Charles Armstrong, Korea Foundation Professor of Korean Studies in the Social Sciences at Columbia University, also examined the role of the United States in East Asia in his paper on the Committee for a Free Asia (today’s Asia Foundation), in the 1950s and 1960s. His paper analyzed the unique role of the CFA among numerous other CIA-backed organizations with missions of cultural and intellectual exchange, specifically focusing on the methods by which the CFA chose to project a pro-US, anti-communist message. Unlike other organizations at the time, the CFA concentrated on fostering intra-Asian networks through art initiatives, particularly film, with the goal of spreading US core values in a cultural Cold War. Chien Wen Kung, a PhD student in history at Columbia University, analyzed projections of identity across borders in East Asia, looking at the relationships between the governing Nationalist Party in Taiwan (Kuomintang) and overseas Chinese communities, particularly those in the Philippines. In doing so, he examined larger issues of how non-state entities like diasporic communities and governments-in-exile define themselves and survive in a world where the nation-state is the primary actor.
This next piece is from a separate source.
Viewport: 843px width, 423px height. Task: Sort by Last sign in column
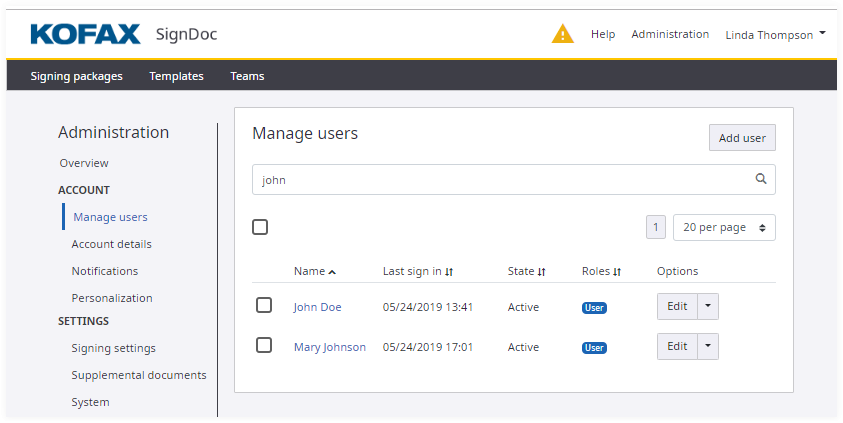pyautogui.click(x=449, y=272)
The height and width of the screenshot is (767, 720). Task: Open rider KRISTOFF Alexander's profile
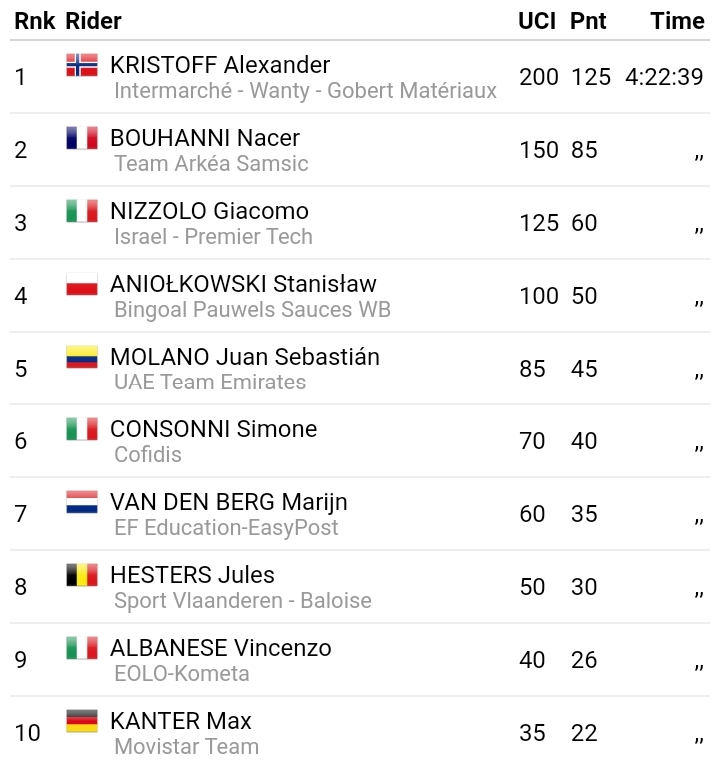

As Steffen Rimner, INTERACT Postdoctoral Fellow at the Weatherhead East Asian Institute, noted in his closing analysis, all five papers attempted to disentangle the complex relationships between memory and history that are undeniably visible in the postwar legacies within the East Asian region. Going forward, he proposed that scholars more closely engage with and examine the relationship between territorialization and national identity, as well as keeping in mind the question of what makes East Asia unique as a region in these areas of historical territory and identity.